-- Opening Marker --

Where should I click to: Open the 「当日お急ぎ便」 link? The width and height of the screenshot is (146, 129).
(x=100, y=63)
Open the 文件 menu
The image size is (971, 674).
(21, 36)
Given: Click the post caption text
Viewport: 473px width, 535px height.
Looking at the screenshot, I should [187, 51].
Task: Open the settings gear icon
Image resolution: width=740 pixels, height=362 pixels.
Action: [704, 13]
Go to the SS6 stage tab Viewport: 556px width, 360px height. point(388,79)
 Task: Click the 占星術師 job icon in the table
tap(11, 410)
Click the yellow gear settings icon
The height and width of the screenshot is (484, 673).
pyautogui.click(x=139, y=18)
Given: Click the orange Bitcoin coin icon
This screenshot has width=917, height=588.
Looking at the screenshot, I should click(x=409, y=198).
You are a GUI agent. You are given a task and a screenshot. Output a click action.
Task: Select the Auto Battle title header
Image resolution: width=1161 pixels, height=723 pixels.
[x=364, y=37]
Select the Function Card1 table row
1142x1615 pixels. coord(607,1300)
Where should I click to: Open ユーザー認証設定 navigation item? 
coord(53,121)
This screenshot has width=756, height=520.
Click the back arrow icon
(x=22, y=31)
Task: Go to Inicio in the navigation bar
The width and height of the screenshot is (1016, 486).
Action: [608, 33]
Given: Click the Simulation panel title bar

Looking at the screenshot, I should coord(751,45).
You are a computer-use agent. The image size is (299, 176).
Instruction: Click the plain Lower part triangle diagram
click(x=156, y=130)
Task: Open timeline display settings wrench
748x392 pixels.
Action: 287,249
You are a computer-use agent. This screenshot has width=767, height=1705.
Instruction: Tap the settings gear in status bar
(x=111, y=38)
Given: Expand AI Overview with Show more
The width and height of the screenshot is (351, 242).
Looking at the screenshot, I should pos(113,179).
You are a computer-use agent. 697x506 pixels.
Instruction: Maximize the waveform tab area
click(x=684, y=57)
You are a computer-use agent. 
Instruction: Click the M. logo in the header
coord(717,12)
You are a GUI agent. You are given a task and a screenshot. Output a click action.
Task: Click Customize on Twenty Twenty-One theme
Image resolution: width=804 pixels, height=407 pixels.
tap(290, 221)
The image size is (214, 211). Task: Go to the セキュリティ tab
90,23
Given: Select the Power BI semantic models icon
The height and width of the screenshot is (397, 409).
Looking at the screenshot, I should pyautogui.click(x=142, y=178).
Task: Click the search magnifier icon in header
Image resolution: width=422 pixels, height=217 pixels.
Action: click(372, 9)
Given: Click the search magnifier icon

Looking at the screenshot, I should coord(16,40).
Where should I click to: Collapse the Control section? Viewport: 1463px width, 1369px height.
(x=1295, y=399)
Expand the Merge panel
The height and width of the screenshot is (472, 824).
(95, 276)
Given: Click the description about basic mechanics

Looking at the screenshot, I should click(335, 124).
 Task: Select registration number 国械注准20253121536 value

-- Closing Marker --

After reading the data, retype all of it exactly as it reads.

Where should I click to: Open the 「当日お急ぎ便」 link? The width and height of the screenshot is (146, 129).
(x=100, y=63)
Open the 文件 menu
The image size is (971, 674).
(21, 36)
Given: Click the post caption text
Viewport: 473px width, 535px height.
Looking at the screenshot, I should [187, 51].
Task: Open the settings gear icon
Image resolution: width=740 pixels, height=362 pixels.
Action: [704, 13]
Go to the SS6 stage tab Viewport: 556px width, 360px height. point(388,79)
 Task: Click the 占星術師 job icon in the table
tap(11, 410)
Click the yellow gear settings icon
The height and width of the screenshot is (484, 673).
pyautogui.click(x=139, y=18)
Given: Click the orange Bitcoin coin icon
This screenshot has width=917, height=588.
Looking at the screenshot, I should click(x=409, y=198).
You are a GUI agent. You are given a task and a screenshot. Output a click action.
Task: Select the Auto Battle title header
Image resolution: width=1161 pixels, height=723 pixels.
[x=364, y=37]
Select the Function Card1 table row
1142x1615 pixels. coord(607,1300)
Where should I click to: Open ユーザー認証設定 navigation item? 
coord(53,121)
This screenshot has width=756, height=520.
Click the back arrow icon
(x=22, y=31)
Task: Go to Inicio in the navigation bar
The width and height of the screenshot is (1016, 486).
Action: [608, 33]
Given: Click the Simulation panel title bar

Looking at the screenshot, I should coord(751,45).
You are a computer-use agent. The image size is (299, 176).
Instruction: Click the plain Lower part triangle diagram
click(x=156, y=130)
Task: Open timeline display settings wrench
748x392 pixels.
Action: 287,249
You are a computer-use agent. This screenshot has width=767, height=1705.
Instruction: Tap the settings gear in status bar
(x=111, y=38)
Given: Expand AI Overview with Show more
The width and height of the screenshot is (351, 242).
Looking at the screenshot, I should pos(113,179).
You are a computer-use agent. 697x506 pixels.
Instruction: Maximize the waveform tab area
click(x=684, y=57)
You are a computer-use agent. 
Instruction: Click the M. logo in the header
coord(717,12)
You are a GUI agent. You are given a task and a screenshot. Output a click action.
Task: Click Customize on Twenty Twenty-One theme
Image resolution: width=804 pixels, height=407 pixels.
tap(290, 221)
The image size is (214, 211). Task: Go to the セキュリティ tab
90,23
Given: Select the Power BI semantic models icon
The height and width of the screenshot is (397, 409).
Looking at the screenshot, I should pyautogui.click(x=142, y=178).
Task: Click the search magnifier icon in header
Image resolution: width=422 pixels, height=217 pixels.
Action: click(372, 9)
Given: Click the search magnifier icon

Looking at the screenshot, I should coord(16,40).
Where should I click to: Collapse the Control section? Viewport: 1463px width, 1369px height.
(x=1295, y=399)
Expand the Merge panel
The height and width of the screenshot is (472, 824).
(95, 276)
Given: Click the description about basic mechanics

Looking at the screenshot, I should click(335, 124).
 Task: Select registration number 国械注准20253121536 value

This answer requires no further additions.